In this project I will use Twitter API to pull live tweets directly into R studio. The date is currently 01/031/2020, and I will be pulling tweets focused on the US, Asia and Europe economies.
After pulling all the tweets I will tokenize the data and remove stop words. This will give me a better understanding if there are any related tweets being shared around the world at the same point of time.

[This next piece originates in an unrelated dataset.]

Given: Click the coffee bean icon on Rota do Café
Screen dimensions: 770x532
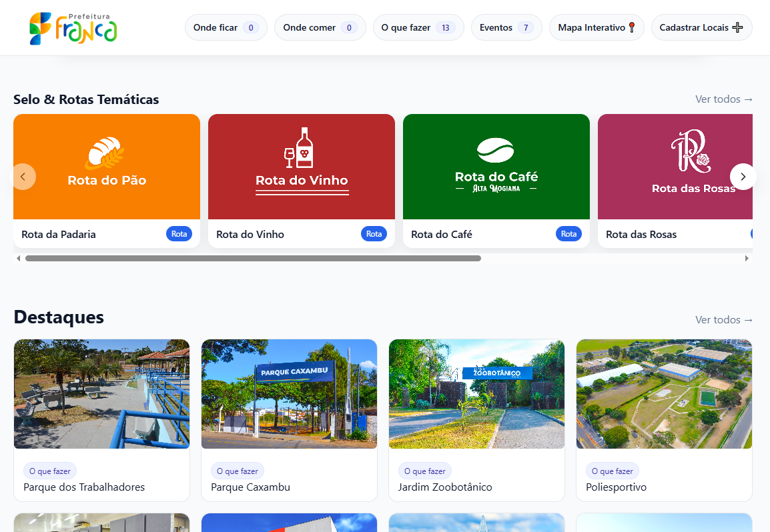Looking at the screenshot, I should click(x=495, y=151).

Next I will link my personal Twitter API codes into R. The code will be hiden because everyone has their own personal codes and they should not be shared.

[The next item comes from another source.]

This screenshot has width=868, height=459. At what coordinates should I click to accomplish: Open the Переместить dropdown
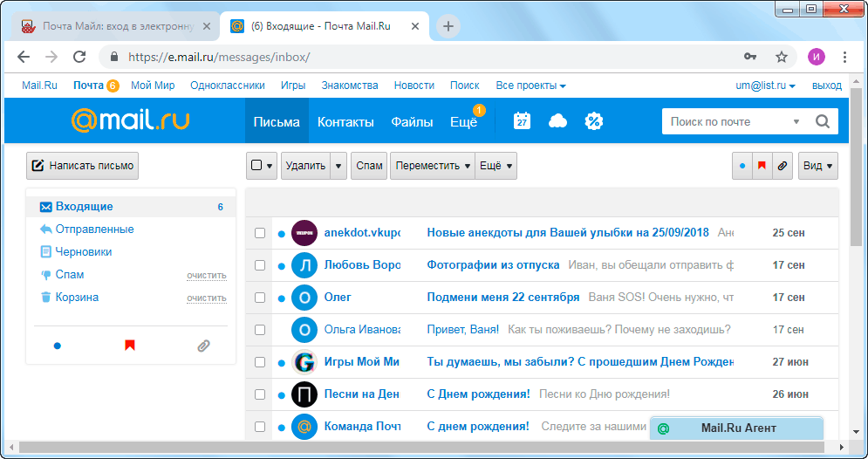tap(432, 166)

setup_twitter_oauth(consumer_key, consumer_secret, access_token, access_secret)
## [1] "Using direct authentication"
Now we have Twitter all set up, I will pull 3 specific datasets based on hashtags.

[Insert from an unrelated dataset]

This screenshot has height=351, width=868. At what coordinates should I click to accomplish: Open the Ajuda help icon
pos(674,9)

USA <- twitteR::searchTwitter('#USA + #Economy', n = 400, since = '2020-01-01', retryOnRateLimit = 1e3)
u = twitteR::twListToDF(USA)
EU <- twitteR::searchTwitter('#EU + #Economy', n = 400, since = '2020-01-01', retryOnRateLimit = 1e3)
e = twitteR::twListToDF(EU)
ASIA <- twitteR::searchTwitter('#Asia + #Economy', n = 400, since = '2020-01-01', retryOnRateLimit = 1e3)
a = twitteR::twListToDF(ASIA)
Tokenize dataframes and remove stop words
tidy_usa <- u %>%
unnest_tokens(word, text) %>%
anti_join(stop_words)
## Joining, by = "word"
tidy_eu <- e %>%
unnest_tokens(word, text) %>%
anti_join(stop_words)
## Joining, by = "word"
tidy_asia <- a %>%
unnest_tokens(word, text) %>%
anti_join(stop_words)
## Joining, by = "word"
frequency <- bind_rows(mutate(tidy_usa, author="USA"),
mutate(tidy_eu, author= "EU"),
mutate(tidy_asia, author="ASIA")
)%>%#closing bind_rows
mutate(word=str_extract(word, "[a-z']+")) %>%
count(author, word) %>%
group_by(author) %>%
mutate(proportion = n/sum(n))%>%
select(-n) %>%
spread(author, proportion) %>%
gather(author, proportion, `EU`, `ASIA`)
head(frequency)
## # A tibble: 6 x 4
## word USA author proportion
## <chr> <dbl> <chr> <dbl>
## 1 a 0.00142 EU 0.000366
## 2 aajtak 0.000177 EU NA
## 3 aaron 0.000177 EU NA
## 4 abbymartin 0.000177 EU NA
## 5 abd 0.000354 EU NA
## 6 abmq NA EU NA
ggplot(frequency, aes(x=proportion, y=`USA`,
color = abs(`USA`- proportion)))+
geom_abline(color="grey40", lty=2)+
geom_jitter(alpha=.1, size=2.5, width=0.3, height=0.3)+
geom_text(aes(label=word), check_overlap = TRUE, vjust=1.5) +
scale_x_log10(labels = percent_format())+
scale_y_log10(labels= percent_format())+
scale_color_gradient(limits = c(0,0.001), low = "darkslategray4", high = "gray75")+
facet_wrap(~author, ncol=2)+
theme(legend.position = "none")+
labs(y= "USA", x=NULL)
## Warning: Removed 4234 rows containing missing values (geom_point).
## Warning: Removed 4236 rows containing missing values (geom_text).
Looking at the key words used we can see that if we benchmark the US compared to Asia or Europe there are high searches for China, Health and Virus related news. This is during the same time as the Coronavirus outbreak of January 2020.
cor.test(data=frequency[frequency$author == "EU",],
~proportion + `USA`)
##
## Pearson's product-moment correlation
##
## data: proportion and USA
## t = 20.222, df = 184, p-value < 2.2e-16
## alternative hypothesis: true correlation is not equal to 0
## 95 percent confidence interval:
## 0.7797568 0.8703496
## sample estimates:
## cor
## 0.8304655
cor.test(data=frequency[frequency$author == "ASIA",],
~proportion + `USA`)
##
## Pearson's product-moment correlation
##
## data: proportion and USA
## t = 41.179, df = 126, p-value < 2.2e-16
## alternative hypothesis: true correlation is not equal to 0
## 95 percent confidence interval:
## 0.9503812 0.9750784
## sample estimates:
## cor
## 0.9647972
We can see that both correlations are strong showing that when users are hashtagging #Economy they are also searching news related to US, Europe and Asia.